→ **Document excerpt**
====
Anyway, if the server is down, nothing special to say. If the server is just slow, I would just say that no connexions have been possible for the past two hours.
Somebody is going to have to give mysqld a kill (maybe a kill -9). Anybody got root on the box?
On Wed, Mar 26, 2003 at 08:46:32AM -0600, Nick Reinking wrote:
On Wed, Mar 26, 2003 at 06:17:13AM -0800, Anthere wrote:
I don't know what ssh means...
Slow Server Help ? Silence ! Sleeping Happily ? System Severily Hurt ?
Secure SHell
Anyway, if the server is down, nothing special to say. If the server is just slow, I would just say that no connexions have been possible for the past two hours.
Server is not down, only HTTP doesn't respond.
Somebody is going to have to give mysqld a kill (maybe a kill -9). Anybody got root on the box?
$ uname -a Linux www.wikipedia.org 2.4.7-10smp #1 SMP Thu Sep 6 16:16:16 EDT 2001 i686 unknown $
Should I try this ptrace() trick now ;-) ? Just kidding ...
(Tomasz Wegrzanowski taw@users.sourceforge.net):
Somebody is going to have to give mysqld a kill (maybe a kill -9). Anybody got root on the box?
I just killed and restarted MySQL and Apache. Looks like we're still getting slammed, and the logs don't show anything like an out-of-control bot, so it looks like just ordinary heavy traffic.
====
→ **Task requirements**
[1] Pull a passage out of the server thread word for word: begin at "On Wed, Mar 26, 2003 at 08:46:32AM" and stop after "HTTP doesn't respond.".
[2] Continue the server thread from its last sentence with what might come next.
The material that comes after this plays no part here.

→ **Raw data**
====
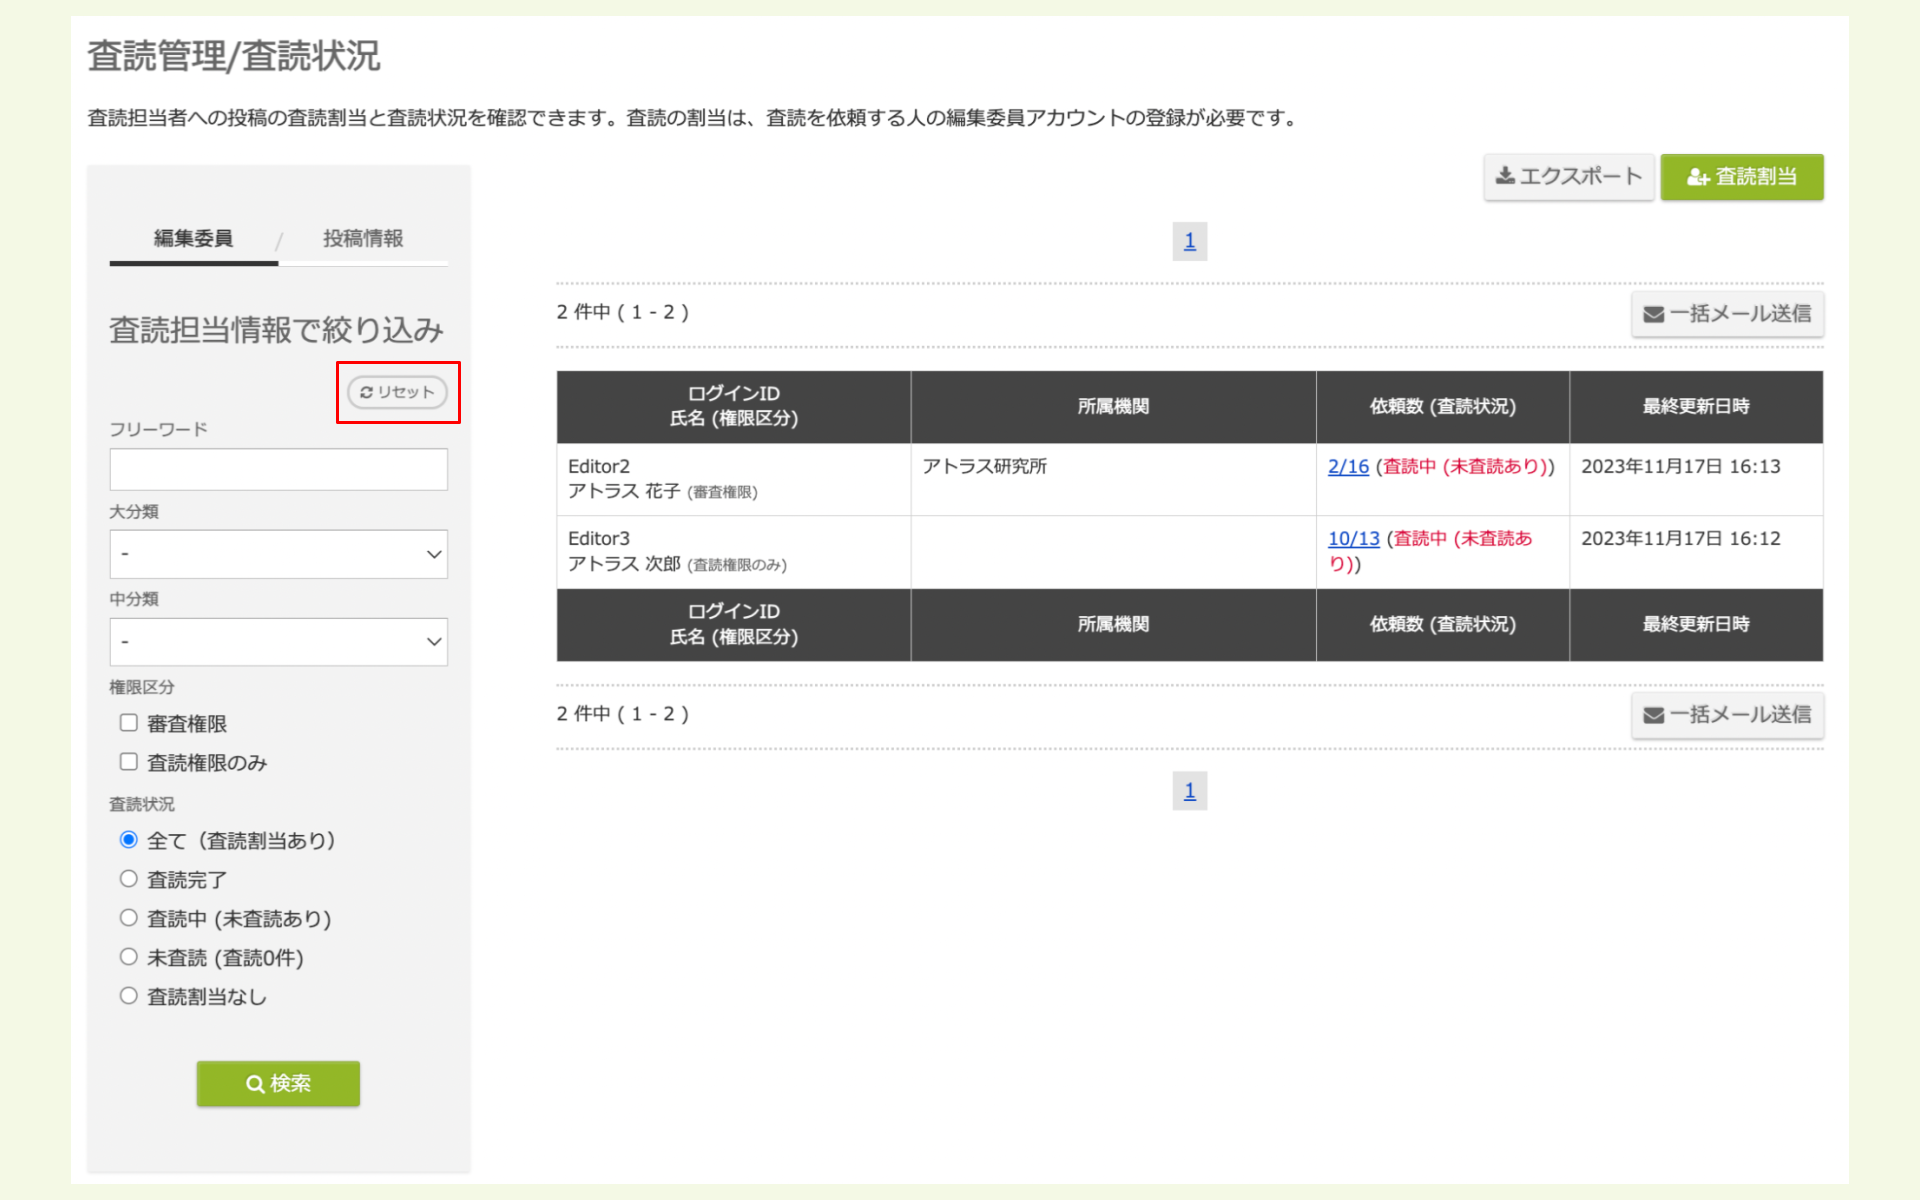This screenshot has width=1920, height=1200.
Task: Click the top 一括メール送信 button
Action: tap(1727, 314)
====
→ **Answers in order**
[1]
On Wed, Mar 26, 2003 at 08:46:32AM -0600, Nick Reinking wrote:
On Wed, Mar 26, 2003 at 06:17:13AM -0800, Anthere wrote:
I don't know what ssh means...
Slow Server Help ? Silence ! Sleeping Happily ? System Severily Hurt ?
Secure SHell
Anyway, if the server is down, nothing special to say. If the server is just slow, I would just say that no connexions have been possible for the past two hours.
Server is not down, only HTTP doesn't respond.

[2]
On Wed, 26 Mar 2003, Lee Daniel Crocker wrote:
I just killed and restarted MySQL and Apache. Looks like we're still getting slammed, and the logs don't show anything like an out-of-control bot, so it looks like just ordinary heavy traffic.
Lee, in the future when mysqld is doing its thang all too well; could you try connecting (mysql -u root -p) and running a 'SHOW FULL PROCESSLIST'? This should show the life-sucking query (somewhere among the big huge list), and it is often possible to kill just that query using mysql's KILL command.
(Mysql supposedly always reserves one connection for root for emergency maintenance.)
If you already tried that and it didn't work, please ignore. :)
-- brion vibber (brion @ pobox.com)
(Brion Vibber vibber@sal-sun062.usc.edu): On Wed, 26 Mar 2003, Lee Daniel Crocker wrote:
I just killed and restarted MySQL and Apache. Looks like we're still getting slammed, and the logs don't show anything like an out-of-control bot, so it looks like just ordinary heavy traffic.
Lee, in the future when mysqld is doing its thang all too well; could you try connecting (mysql -u root -p) and running a 'SHOW FULL PROCESSLIST'? This should show the life-sucking query (somewhere among the big huge list), and it is often possible to kill just that query using mysql's KILL command.
(Mysql supposedly always reserves one connection for root for emergency maintenance.)
If you already tried that and it didn't work, please ignore. :)
Nope, didn't know about that one. Thanks, I'll file that one away for future use.
It looks like it was a miswritten query by one of our new sysops on fr.wikipedia.org. He has learned respect for the database the hard way. :)
(Slow query log lists it as taking 31141 seconds, which is presumably where it got cut off by a kill/restart. Ouch!)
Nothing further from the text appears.